We take technical and organisational security measures to protect your Facebook and Instagram data against unauthorised access and misuse.


6. Obligation to provide Facebook and Instagram data

In the course of our business relationship, you must provide Facebook and Instagram data which is required for the establishment and implementation of a business relationship and the performance of the related contractual obligations (as a rule, you do not have a statutory obligation to provide us with data). Without this data, we will generally be unable to conclude or carry out a contract with you (or with the body or person you represent).

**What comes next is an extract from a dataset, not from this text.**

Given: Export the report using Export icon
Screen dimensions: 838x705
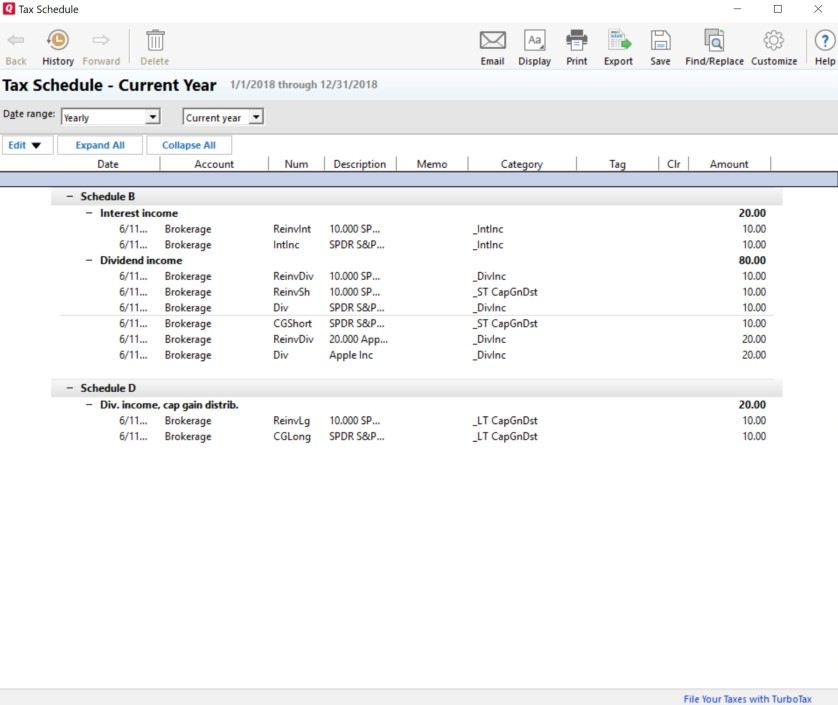Looking at the screenshot, I should 618,41.
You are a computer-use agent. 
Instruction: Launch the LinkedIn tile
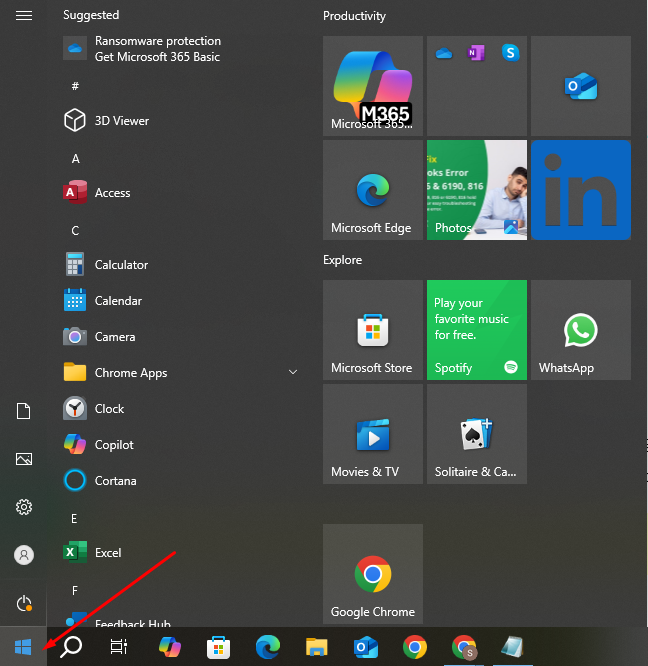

7. Rights of the data subject

Within the scope of the data protection law which applies to you, and insofar as the law provides for it (as in the case of the GDPR), you have the right to access, rectification, erasure, the right of restriction of data processing, and also the right to object to our data processing and to the provision of certain Facebook and Instagram data for the purposes of transmission to another body (data portability). Please be aware however that we reserve the right to exercise the statutory restrictions applicable to us if we are obliged to retain or process certain data, have an overriding interest in such data (insofar as we are allowed to invoke this interest), or need it to assert claims. We will inform you of any costs incurred in advance. We have already notified you of the option to withdraw your consent previously. Please note that the exercising of these rights may conflict with contractual agreements, and could lead to early termination of the contract or result in costs, for example. We will inform you in advance in cases in which this is not already governed by the contract. The exercising of such rights generally requires that you provide clear proof of your identity (e.g. by submitting a copy of your ID if your identity is otherwise unclear or cannot be verified). To assert your rights, you may contact us at the address given in section 1. Moreover, every data subject has the right to assert their claims in a court of law or to lodge a complaint with the competent data protection authority. The competent data protection authority in Switzerland is the Federal Data Protection and Information Commissioner (https://www.edoeb.admin.ch/edoeb/en/home.html).


8. Amendments

We may amend this data protection statement at any time without prior notice. The applicable version is the latest version as published on our website. Insofar as the data protection statement forms part of an agreement with you, we will inform you of any updates by e-mail or other suitable means (e.g. via the legal notice on our website).